De eerste is dat mei ’68 niet aan de basis lag van gebeurtenissen, maar een momentopname van een diepere tendens die in de samenleving al aan het werk was. Wat men aanduidt als Mei ’68, is enkel de kristallisatie van omwentelingen die al sinds de jaren ‘50 bezig waren, toen  het consumentisme, de nieuwe levensstijl van de ‘Trente Glorieuses[3] zijn intrede deed (massale verspreiding van televisie- en huishoudtoestellen), en ook maatschappelijke en economische vernieuwingen, zoals bijvoorbeeld de plaats die vrouwen in de samenleving verwierven. Of er nu een mei ’68 was geweest of niet, de omwentelingen die we gekend hebben zouden er hoe dan ook gekomen zijn. Getuige daarvan de andere landen die niet hun mei ’68 gehad hebben: ook zij hebben voluit de nieuwe sociale paradigma’s van het liberale kapitalisme tot de hunne gemaakt.
De tweede reden is dat mei ’68 niet de eenvormige gebeurtenis is geweest die men er nu retrospectief in ziet. Aan de ene kant is het de laatste grote algemene staking die Frankrijk heeft gekend, waarbij alle beroepsgroepen betrokken waren, van de kleinste arbeider tot de grootste massamedia. Aan de andere kant is het een studentenrevolte die in feite weinig te maken had met de communisten, noch met de arbeiderswereld. Zoals Pasolini zeer juist zegde: het ging om studenten-bourgeoiszoontjes, die het hoofd boden aan politiemannen-proletariërszonen. Er waren dus twee bijna concurrerende stromingen: de ene, de grootste, en die het helaas gehaald heeft, kenmerkte zich door een algehele verwerping van het gezag, van de bakens en normen die het Franse sociale weefsel vormden, en de andere, minoritair en geïnspireerd op het situationisme, geleid door grote denkers als Jean Baudrillard, Guy Debord, Henri Lefebvre of Herbert Marcuse.

■ **Uittreksel gegevens**
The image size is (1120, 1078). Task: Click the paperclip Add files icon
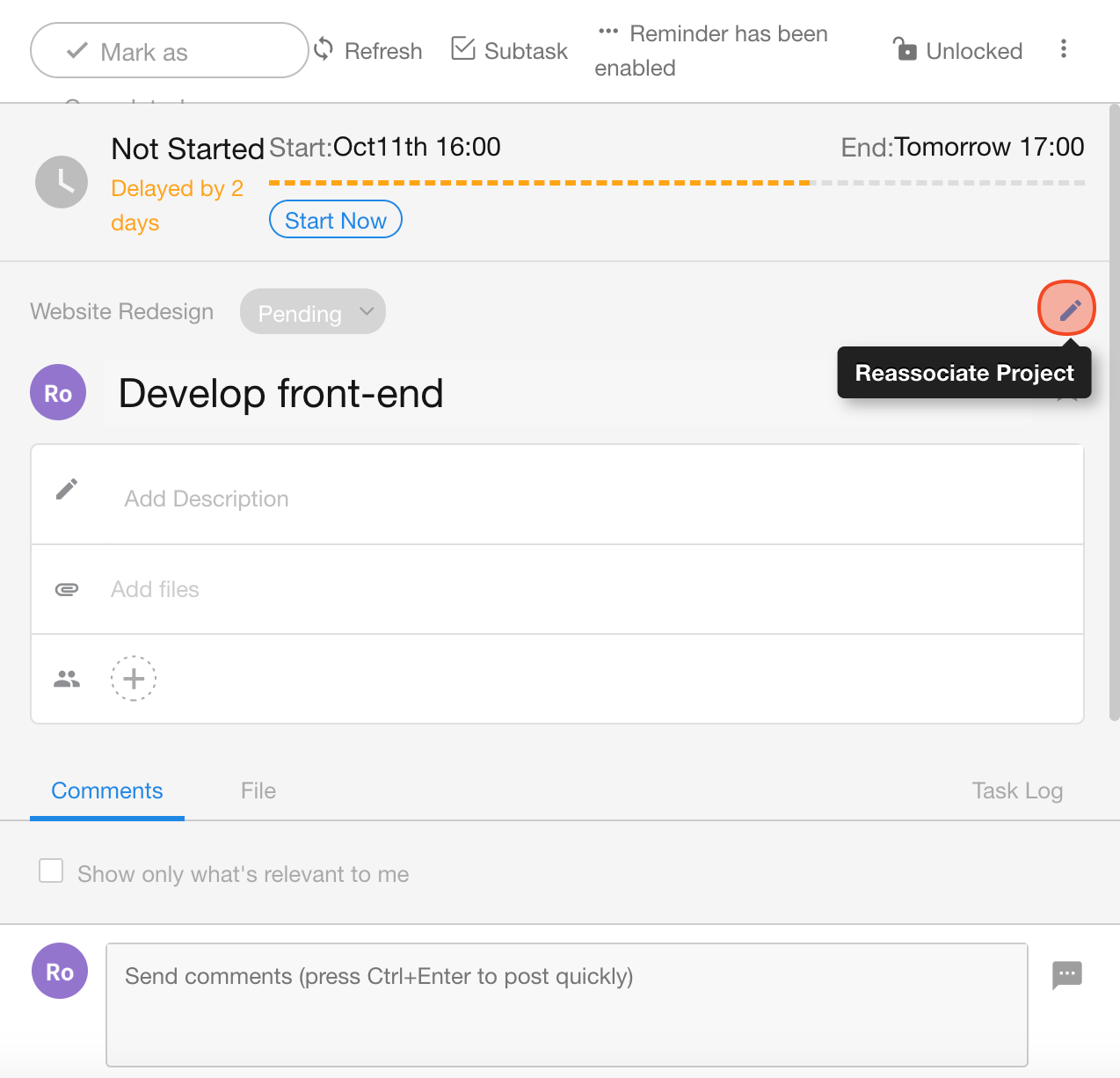pos(67,589)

■ **Opdracht A**
Hoe luidt deze zin uit de paginatekst over mei ’68 in het Engels: „Of er nu een mei ’68 was geweest of niet, de omwentelingen die we gekend hebben zouden er hoe dan ook gekomen zijn.”?
■ **Opdracht B**
Kun je de paginatekst over mei ’68 na de laatste zin voortzetten?
De regels heb je hierbij niet nodig.

■ **Antwoord A**
Whether there had been a May ’68 or not, the upheavals we have experienced would have come about anyway.

■ **Antwoord B**
Het betreft dus een complexe historische beweging, die men tenslotte enkel kan begrijpen als men van ver of dicht deel had aan de gebeurtenissen toen die zich in alle levendigheid afspeelden.’

In 1968 was u net 25. Wat was uw houding toen, en welke standpunten nam u in bij de evenementen in kwestie?

Alain de Benoist: ‘Ik behoorde tot de generatie die het einde van de Algerijnse oorlog, en het koortsige klimaat van de jaren zestig had meegemaakt, de ware incubatietijd van de latere beroering in 1968. Ik woonde in Parijs en zat midden in de gebeurtenissen dat jaar. Ik was evenwel geen deelnemer maar gewoon toeschouwer. Even gezegd wel, dat ik professioneel voor werkte voor L’Écho de la presse et de la publicité, dat geleid werd door de pittoreske Noël Jacquemart. Die krant stuurde mij ter plekke om zoveel mogelijk exemplaren te verzamelen van de krantjes en vlugschriften die te midden van de politieke borreling in studentenmilieus en contestatiebewegingen geproduceerd werden. Ik behoorde niet tot die rechtse studenten die zich tegen de beweging wilden verzetten: die waren er, Bernard Lugan was daarbij en hij getuigt daar prachtig van. Maar van mijn kant, ik werd enkel bewogen door nieuwsgierigheid, zonder enige speciale sympathie of antipathie. Toch denk ik nog met enthousiasme terug aan de politieke bevlogenheid die er was, want het contrast met de huidige samenleving is bedroevend: de bevolking, studenten inbegrepen, is duidelijk gedepolitiseerd, zowel in het debat als in wat ze echt tot stand brengt. Mei ’68 met zijn optochten, rode vlaggen en gezangen toonde integendeel een politiek landschap dat door zijn dynamisme bijzonder verleidelijk was, ongeacht de politieke ideeën die men in omloop bracht.
Ook al heerste er, vergeleken met het geweld van de Algerijnse oorlog, eerder een feestelijke dan een revolutionaire stemming, toch hadden wij hadden het gevoel dat er iets op til was. Er kwamen historische breuken aan het licht.’

U spreekt over grondige sociale omwentelingen die in mei ’68 zichtbaar werden. Bestaat er volgens u een richting in de Geschiedenis, die door deze gebeurtenissen ruimer tot uitdrukking kwam?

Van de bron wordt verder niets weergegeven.